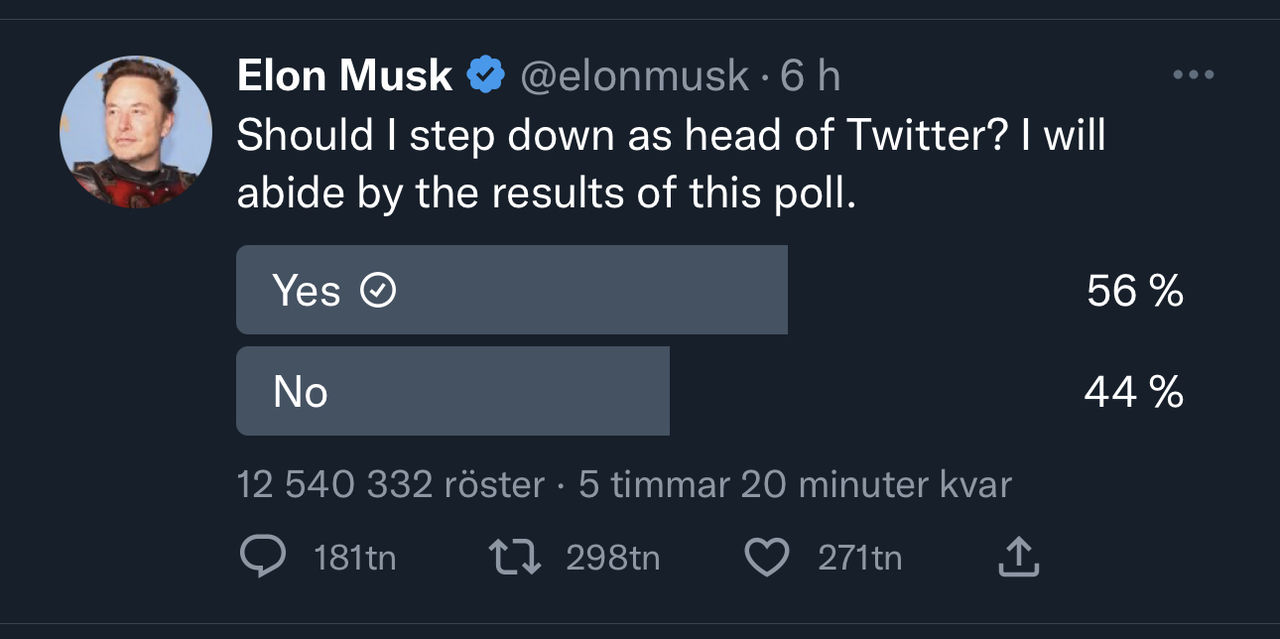
Task: Select the No poll option
Action: pos(452,391)
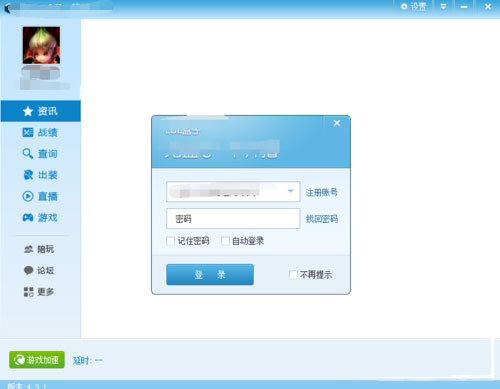Image resolution: width=500 pixels, height=389 pixels.
Task: Open the 资讯 star icon section
Action: [x=28, y=111]
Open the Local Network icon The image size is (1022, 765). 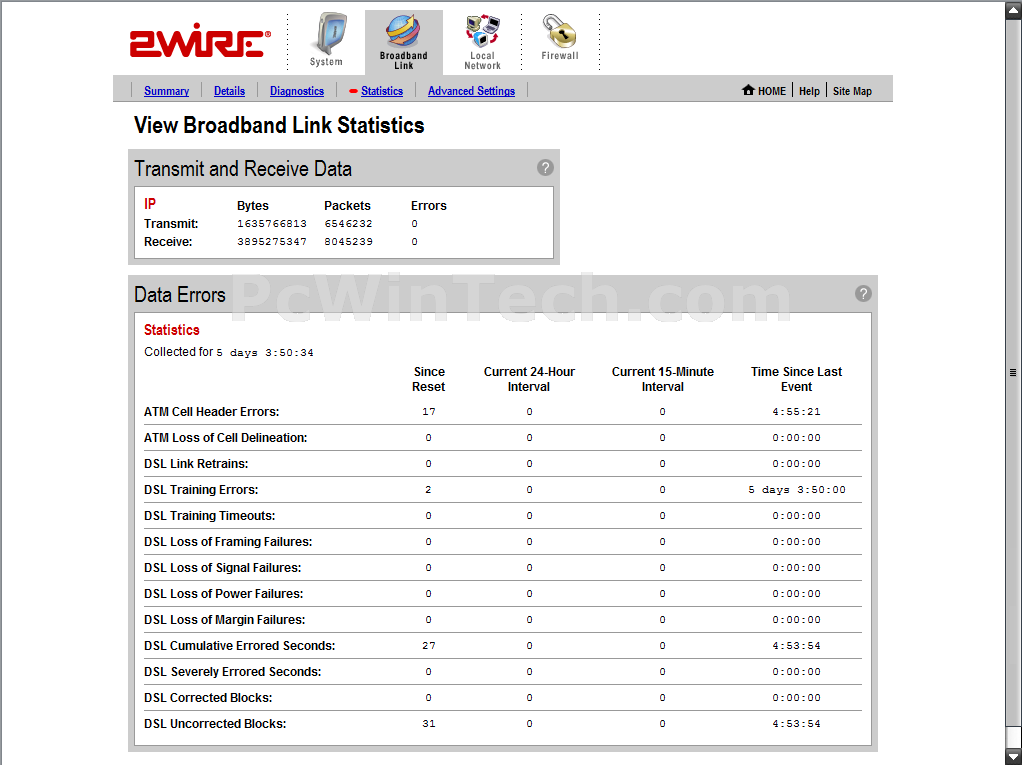(482, 35)
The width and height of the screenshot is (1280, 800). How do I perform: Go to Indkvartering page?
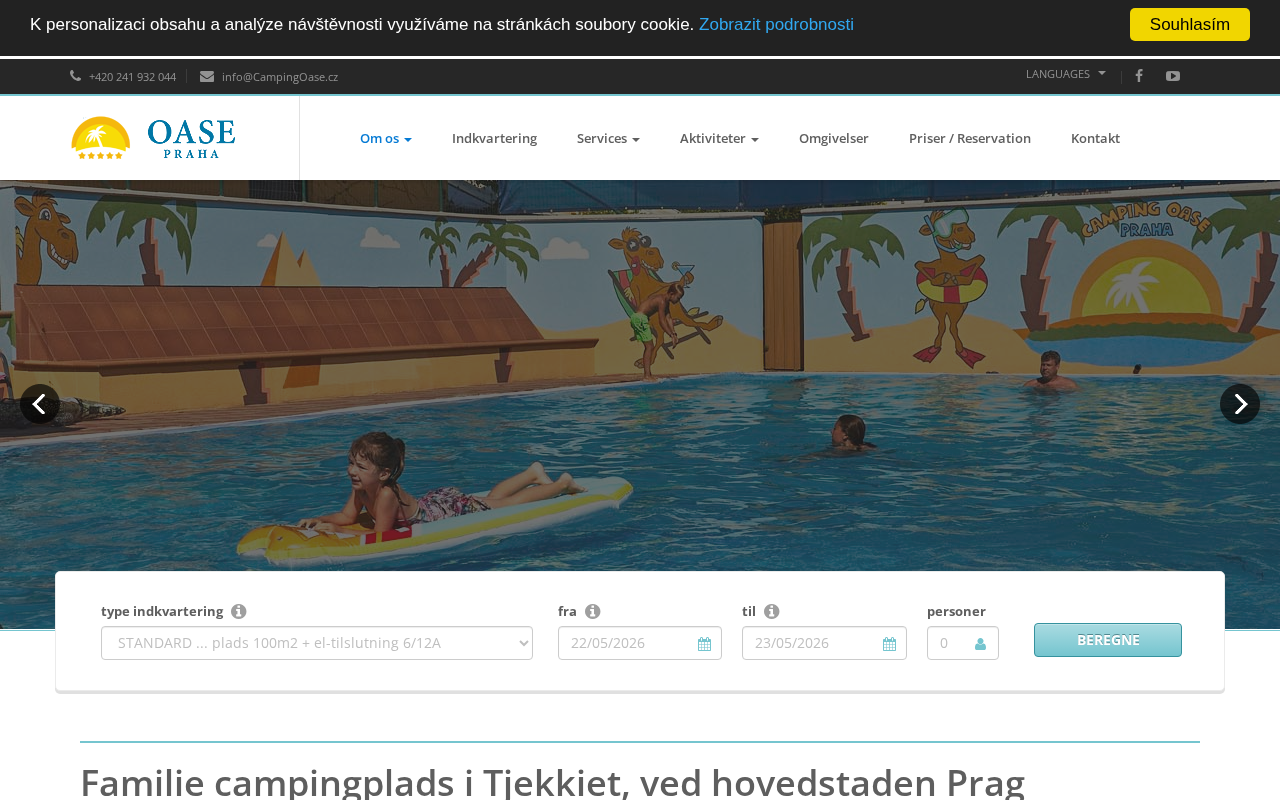pos(494,138)
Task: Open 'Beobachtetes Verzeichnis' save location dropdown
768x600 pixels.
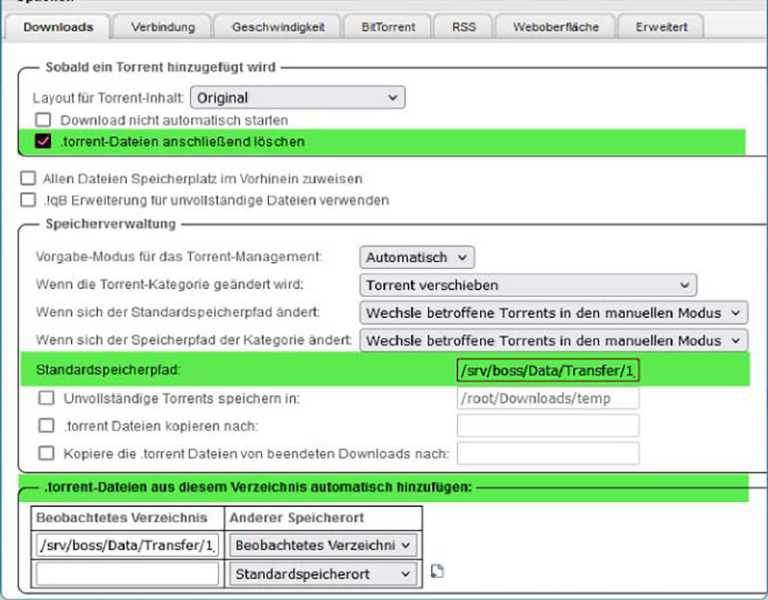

# What is needed
Write out only the lines from the line containing "Task: Open 'Beobachtetes" through the end of the material above, both end lines included. Pictures are not written out.

# Answer for this exercise
Task: Open 'Beobachtetes Verzeichnis' save location dropdown
768x600 pixels.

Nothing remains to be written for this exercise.